Menurut masalah yang ada diatas beberapa analisis yang bisa diamati adalah
1.) Lemahnya partisipasinya anggota, dikarenakan kurangnya kepedulian anggota akan kesejahteraan dan keberlangsungan operasional Koperasi.
2.) Kurangnya Permodalan, karena kurangnya kepedulian anggota maka berkurang pula masukan dana (modal) yang diperoleh.
3.) Pemanfaatan pelayanan
4.) Lemahnya pengambilan keputusan, karena dalam proses pengambilan keputusan ini terkadang masih ada campur tangan akan kepentingan pribadi.
5.) Lemahnya Pengawasan, dikarenakan pengawasan sangat jarang dilakukan tinjauan lapangan tapi hanya berdasarkan laporan dari badan pengurus.

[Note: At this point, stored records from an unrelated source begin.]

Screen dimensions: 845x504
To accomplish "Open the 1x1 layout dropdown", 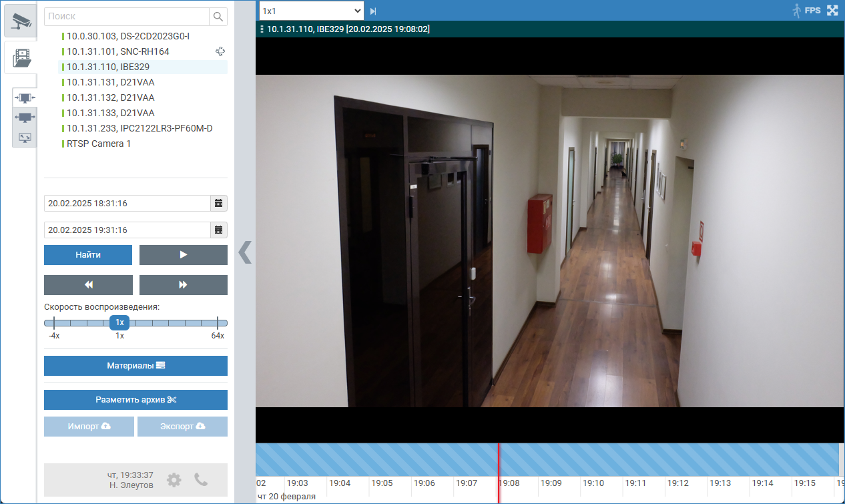I will 311,11.
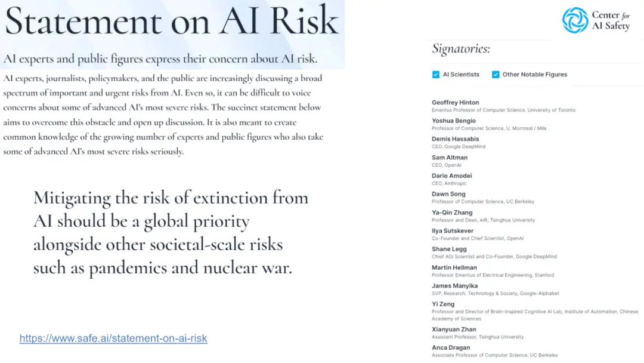This screenshot has height=363, width=644.
Task: Select Yoshua Bengio signatory name
Action: [x=454, y=121]

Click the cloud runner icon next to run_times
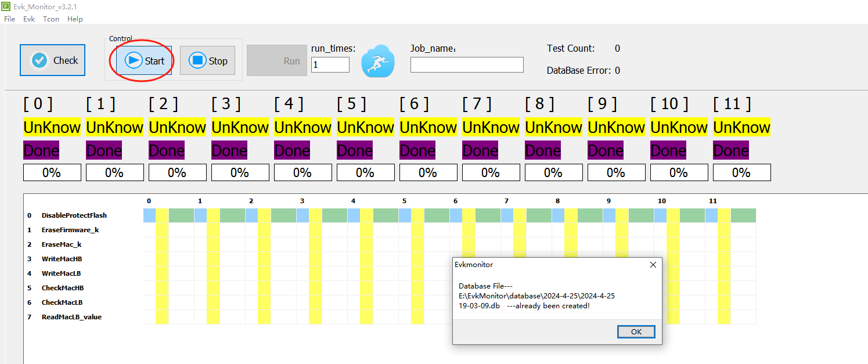coord(377,60)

6.) Manajemen Resiko, dikarenakan masih banyak  koperasi jarang memiliki manajemen resiko tapi hanya berdasarkan dari prosedur yang disepakati bersama oleh karena itu sebaiknya setiap koperasi memiliki manajemen resiko untuk meminimalisir kerugian dan beberapa risiko lainnya.

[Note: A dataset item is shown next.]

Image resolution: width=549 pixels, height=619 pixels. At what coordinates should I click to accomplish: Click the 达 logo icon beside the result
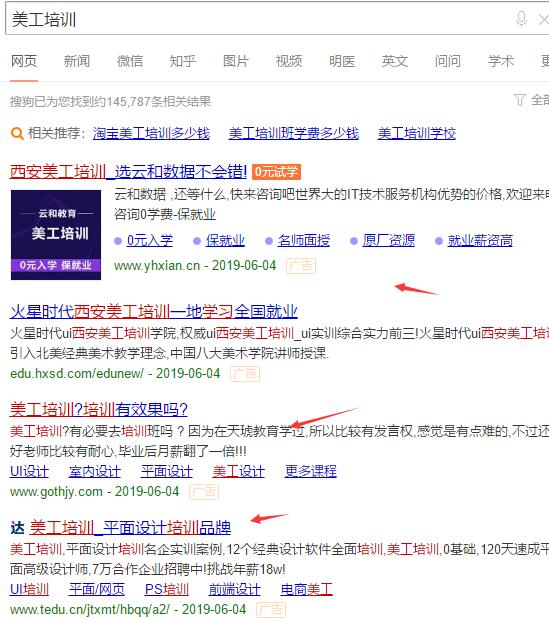pos(17,528)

Dapat ditarik kesimpulan, yang harus dilakukan untuk menghadapi masalah tersebut yaitu mempersiapkan manajemen resiko misalnya mengurangi resiko yang ada contohnya : memenuhi kewajiban yang jatuh tempo dan memeriksa catatan-catatan keuangan yang ada, menghentikan atau mengurangi aktivitas pembiayaan, uang tunai yang ada tidak disimpan disatu tempat sebagian di bank sebagian di koperasi. Selanjutnya, meningkatkan kepercayaan. Dengan meningkatnya kepercayaan masyarakat akan bisnis koperasi hal itu akan semakin memudahkan koperasi merekrut anggota baru. Masyarakat akan berlomba-lomba menjadi anggota koperasi karena sudah dikelola dengan manajemen yang baik dimana faktor manajemen resiko sudah melekat di dalamnya.